It's the other way around. Very early C didn't have a for loop. It seems it was introduced in Unix V5: http://minnie.tuhs.org/cgi-bin/utree.pl?file=V5/usr/c/c00.c

And a for loop is basically just a while one, but they are sometimes used in different ways than the usual `for (size_t i = 0; i < len; ++i)`. One of my favorites is http://git.musl-libc.org/cgit/musl/tree/src/internal/floatsc....

>or boolean values in C?

1 and 0 are boolean values in C. But C didn't have a boolean type until C99 (called _Bool or bool after including <stdbool.h>).

[+] mbreese|11 years ago|reply
It's not a while loop... well, maybe a "while 1 {}" loop.

It's closer to an iterator over argv.

First, it sets the firsttime=1 flag, then it tries to open the first argument (file). After the first arg, it sets firsttime=0. It only breaks out of the loop once argv is exhausted.

[+] ghshephard|11 years ago|reply
What's the common way of doing this in C? Is it normally something like this?:

  firsttime=True
  while (True) {
  ..

§ Dataset extract:
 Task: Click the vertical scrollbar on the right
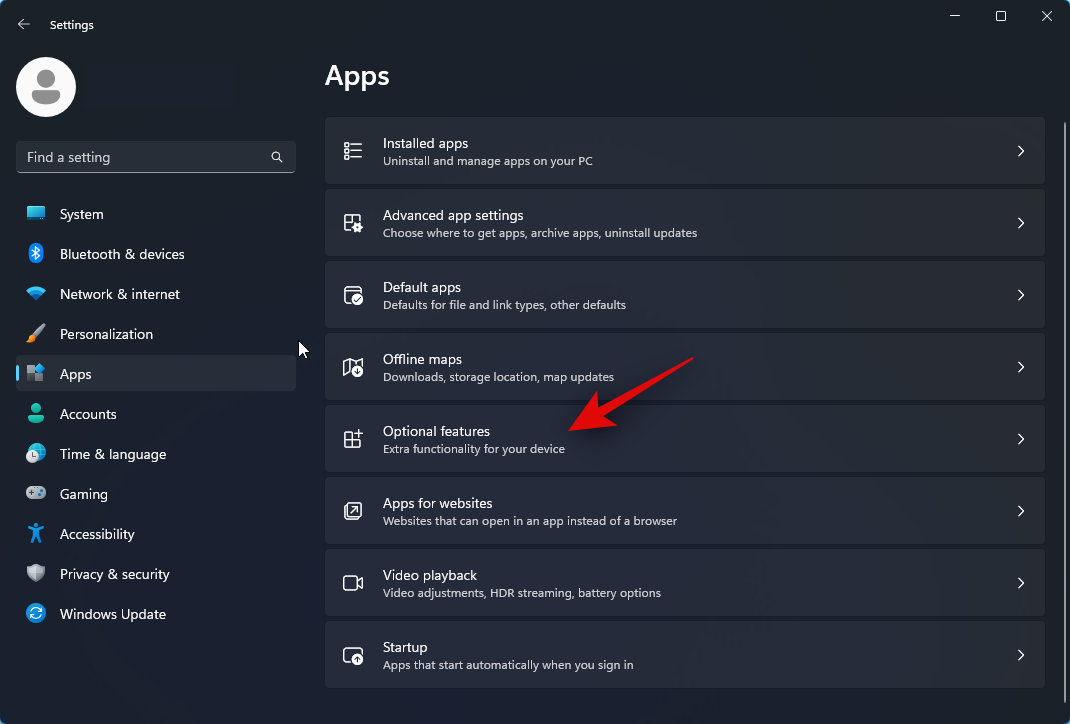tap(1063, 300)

--

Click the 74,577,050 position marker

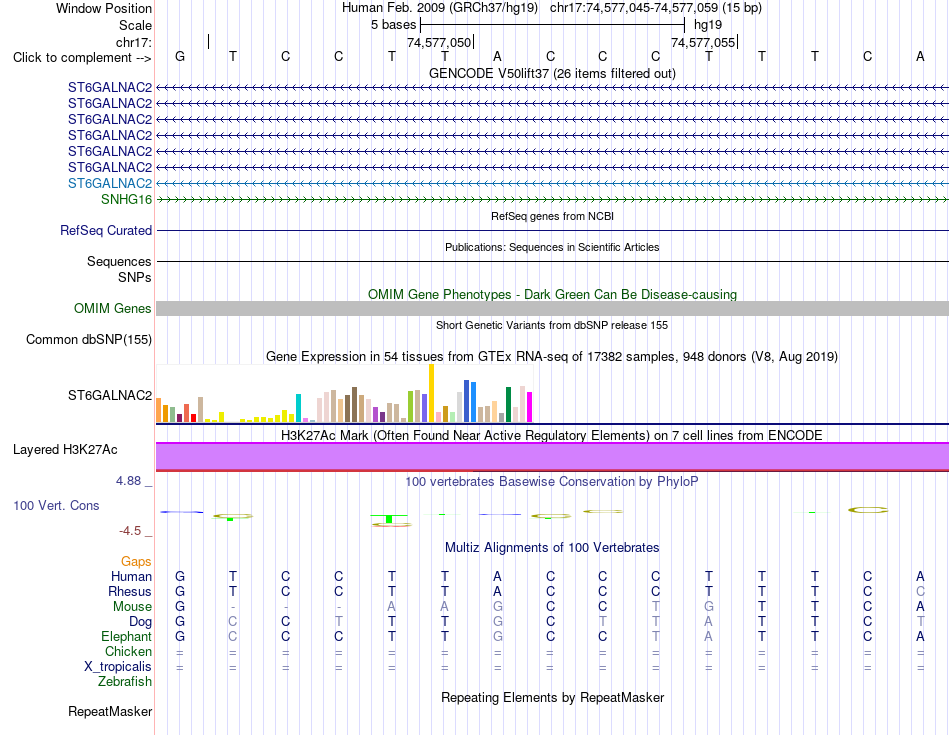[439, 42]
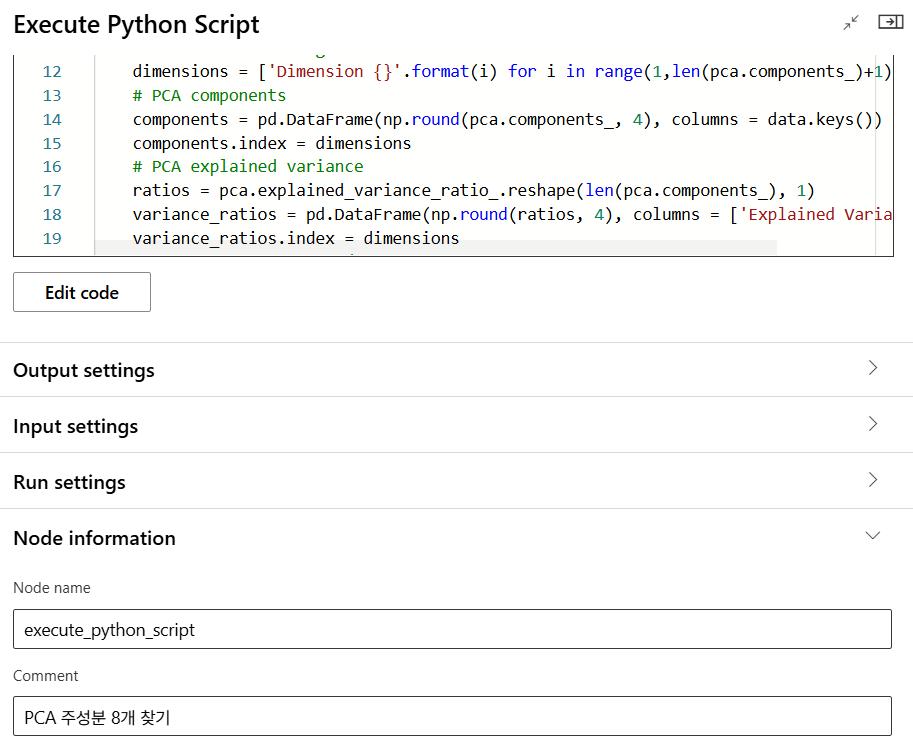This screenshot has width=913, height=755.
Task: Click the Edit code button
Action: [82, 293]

§ Written instruction A: Decide whether each statement agrees with the thread about C loops: (i) C had a boolean type from its earliest days. (ii) The thread suggests the for loop was introduced in Unix V5. (iii) The loop described by mbreese exits only once argv is exhausted. For each, answer yes or no and quote the deciding words of the thread.
§ Written instruction B: Update the thread about C loops from "And a for loop" up to and including "values in C?", replacing "favorites" with "top picks".
§ Written instruction C: Write what comes next in the thread about C loops, picking up right after its final line.
The entries have no connection to the thread about C loops.

§ Expected answer A:
(i) No: "But C didn't have a boolean type until C99"
(ii) Yes: "It seems it was introduced in Unix V5"
(iii) Yes: "It only breaks out of the loop once argv is exhausted."

§ Expected answer B:
And a for loop is basically just a while one, but they are sometimes used in different ways than the usual `for (size_t i = 0; i < len; ++i)`. One of my top picks is http://git.musl-libc.org/cgit/musl/tree/src/internal/floatsc....

>or boolean values in C?

§ Expected answer C:
  ..
  ..
  firsttime=False
  }
[+] piran|11 years ago|reply
C99 introduced the boolean stdlib, so yes it predates that.

Also, as the other guy said, that code has while loops.

[+] staticshock|11 years ago|reply
while loop right above the for loop:

> while ((ch = getopt(argc, argv, "n:")) != -1) {

bool was introduced in C99

[+] duaneb|11 years ago|reply
There are no booleans in C, just ints. I think c99 added a 'bool' type, but it's just typedef'd to being an int.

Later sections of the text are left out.